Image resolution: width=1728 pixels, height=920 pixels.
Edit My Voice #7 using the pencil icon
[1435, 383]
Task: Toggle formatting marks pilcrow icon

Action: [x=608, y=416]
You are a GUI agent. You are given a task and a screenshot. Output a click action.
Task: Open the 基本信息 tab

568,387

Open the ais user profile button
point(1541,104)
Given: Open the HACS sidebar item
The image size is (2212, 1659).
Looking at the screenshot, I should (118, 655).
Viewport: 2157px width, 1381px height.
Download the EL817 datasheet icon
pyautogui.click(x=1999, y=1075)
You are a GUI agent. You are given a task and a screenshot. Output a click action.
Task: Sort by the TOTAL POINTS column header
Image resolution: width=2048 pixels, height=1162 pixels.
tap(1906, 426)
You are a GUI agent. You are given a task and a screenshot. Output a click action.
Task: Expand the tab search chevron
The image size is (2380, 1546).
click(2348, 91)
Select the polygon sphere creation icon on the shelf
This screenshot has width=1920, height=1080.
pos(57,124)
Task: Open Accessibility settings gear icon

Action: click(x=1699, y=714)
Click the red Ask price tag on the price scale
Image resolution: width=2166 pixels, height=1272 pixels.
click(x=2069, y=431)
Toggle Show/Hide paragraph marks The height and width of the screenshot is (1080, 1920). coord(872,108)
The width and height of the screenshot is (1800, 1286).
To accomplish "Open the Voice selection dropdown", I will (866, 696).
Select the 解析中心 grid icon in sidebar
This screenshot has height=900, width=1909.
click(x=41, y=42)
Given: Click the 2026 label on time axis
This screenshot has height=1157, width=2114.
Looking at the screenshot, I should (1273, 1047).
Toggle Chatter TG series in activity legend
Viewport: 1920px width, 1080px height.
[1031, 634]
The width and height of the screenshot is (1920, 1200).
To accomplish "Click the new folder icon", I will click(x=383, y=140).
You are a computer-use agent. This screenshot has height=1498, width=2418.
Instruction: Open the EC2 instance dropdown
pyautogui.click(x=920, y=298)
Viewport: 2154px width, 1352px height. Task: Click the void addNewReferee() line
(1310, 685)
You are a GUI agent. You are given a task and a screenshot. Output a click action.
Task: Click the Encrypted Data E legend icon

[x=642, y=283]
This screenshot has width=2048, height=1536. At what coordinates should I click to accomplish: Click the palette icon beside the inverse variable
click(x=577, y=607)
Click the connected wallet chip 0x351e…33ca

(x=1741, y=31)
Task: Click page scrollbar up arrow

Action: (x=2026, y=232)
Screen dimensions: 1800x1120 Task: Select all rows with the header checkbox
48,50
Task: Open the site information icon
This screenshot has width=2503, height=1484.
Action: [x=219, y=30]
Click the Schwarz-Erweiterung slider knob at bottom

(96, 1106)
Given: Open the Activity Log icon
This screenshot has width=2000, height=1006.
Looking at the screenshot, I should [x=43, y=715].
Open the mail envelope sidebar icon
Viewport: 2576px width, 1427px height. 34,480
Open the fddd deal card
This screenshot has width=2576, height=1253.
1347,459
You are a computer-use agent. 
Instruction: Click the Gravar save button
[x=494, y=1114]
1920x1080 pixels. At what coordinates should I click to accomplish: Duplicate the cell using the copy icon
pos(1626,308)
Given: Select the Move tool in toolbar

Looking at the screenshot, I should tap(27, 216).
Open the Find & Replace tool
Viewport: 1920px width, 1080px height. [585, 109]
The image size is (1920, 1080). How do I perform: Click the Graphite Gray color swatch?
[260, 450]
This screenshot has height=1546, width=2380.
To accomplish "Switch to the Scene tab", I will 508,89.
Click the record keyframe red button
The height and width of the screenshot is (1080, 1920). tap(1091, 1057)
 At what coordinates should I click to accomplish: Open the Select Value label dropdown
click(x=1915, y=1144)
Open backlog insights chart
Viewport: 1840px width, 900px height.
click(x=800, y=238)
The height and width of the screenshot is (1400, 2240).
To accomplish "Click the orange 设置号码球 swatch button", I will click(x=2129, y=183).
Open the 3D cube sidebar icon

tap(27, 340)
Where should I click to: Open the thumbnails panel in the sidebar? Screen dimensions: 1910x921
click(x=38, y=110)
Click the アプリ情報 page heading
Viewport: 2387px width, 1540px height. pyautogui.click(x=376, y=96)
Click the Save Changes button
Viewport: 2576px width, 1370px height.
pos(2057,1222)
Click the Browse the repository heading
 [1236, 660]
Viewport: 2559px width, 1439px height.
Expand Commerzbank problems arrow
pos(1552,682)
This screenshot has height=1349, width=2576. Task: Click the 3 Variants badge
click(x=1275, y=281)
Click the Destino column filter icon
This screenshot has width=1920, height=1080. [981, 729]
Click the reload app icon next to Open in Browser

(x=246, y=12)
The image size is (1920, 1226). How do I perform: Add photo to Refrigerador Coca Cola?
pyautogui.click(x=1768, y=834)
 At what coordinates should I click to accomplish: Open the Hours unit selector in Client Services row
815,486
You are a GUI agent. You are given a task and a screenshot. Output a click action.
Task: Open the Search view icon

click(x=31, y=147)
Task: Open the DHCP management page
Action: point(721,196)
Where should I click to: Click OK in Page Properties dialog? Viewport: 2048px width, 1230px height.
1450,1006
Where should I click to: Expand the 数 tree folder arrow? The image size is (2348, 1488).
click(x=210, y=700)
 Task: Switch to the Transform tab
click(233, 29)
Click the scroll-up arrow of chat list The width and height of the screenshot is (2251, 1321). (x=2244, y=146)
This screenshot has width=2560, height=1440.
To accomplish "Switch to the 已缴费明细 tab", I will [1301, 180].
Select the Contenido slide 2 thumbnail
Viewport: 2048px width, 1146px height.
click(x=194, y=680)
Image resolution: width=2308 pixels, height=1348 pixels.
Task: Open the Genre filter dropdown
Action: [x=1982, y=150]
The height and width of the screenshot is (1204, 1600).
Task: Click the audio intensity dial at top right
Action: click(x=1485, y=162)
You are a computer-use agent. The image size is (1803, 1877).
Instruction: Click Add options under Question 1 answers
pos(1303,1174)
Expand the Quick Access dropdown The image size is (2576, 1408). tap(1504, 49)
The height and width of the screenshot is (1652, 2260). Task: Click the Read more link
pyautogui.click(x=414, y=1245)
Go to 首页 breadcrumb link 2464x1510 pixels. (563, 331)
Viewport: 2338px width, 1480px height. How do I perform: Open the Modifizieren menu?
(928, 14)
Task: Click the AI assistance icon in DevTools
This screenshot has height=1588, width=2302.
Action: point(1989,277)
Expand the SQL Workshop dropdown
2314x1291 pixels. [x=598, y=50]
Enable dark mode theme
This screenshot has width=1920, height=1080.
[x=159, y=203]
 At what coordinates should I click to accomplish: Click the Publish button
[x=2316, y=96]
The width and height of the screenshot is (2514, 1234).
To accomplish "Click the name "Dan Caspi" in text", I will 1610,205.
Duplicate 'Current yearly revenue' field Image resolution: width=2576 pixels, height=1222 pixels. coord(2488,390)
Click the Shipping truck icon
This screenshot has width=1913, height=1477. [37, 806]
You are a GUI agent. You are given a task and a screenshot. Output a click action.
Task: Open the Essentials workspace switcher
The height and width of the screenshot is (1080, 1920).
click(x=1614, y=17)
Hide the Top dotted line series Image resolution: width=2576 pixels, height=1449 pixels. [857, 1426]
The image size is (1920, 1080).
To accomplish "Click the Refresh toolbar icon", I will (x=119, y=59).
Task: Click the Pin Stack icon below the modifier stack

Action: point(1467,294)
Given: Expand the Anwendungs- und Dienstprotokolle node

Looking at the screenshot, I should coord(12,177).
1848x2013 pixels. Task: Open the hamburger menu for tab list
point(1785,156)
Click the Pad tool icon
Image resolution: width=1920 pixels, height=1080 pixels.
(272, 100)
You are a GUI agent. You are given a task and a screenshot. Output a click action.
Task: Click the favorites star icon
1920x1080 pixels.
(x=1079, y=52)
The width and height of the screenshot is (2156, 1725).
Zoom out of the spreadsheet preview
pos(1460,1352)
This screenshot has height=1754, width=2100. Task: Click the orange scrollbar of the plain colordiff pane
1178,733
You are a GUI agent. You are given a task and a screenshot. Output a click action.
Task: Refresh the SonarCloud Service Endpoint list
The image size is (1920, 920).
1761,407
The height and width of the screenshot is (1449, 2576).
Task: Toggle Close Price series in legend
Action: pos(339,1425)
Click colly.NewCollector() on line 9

::::::::::

▸ **What to do**: Scan the listing and report each line where the word "Refresh" shows up.

▸ **Expected answer**:
To accomplish "Click the Refresh toolbar icon", I will (x=119, y=59).
Task: Refresh the SonarCloud Service Endpoint list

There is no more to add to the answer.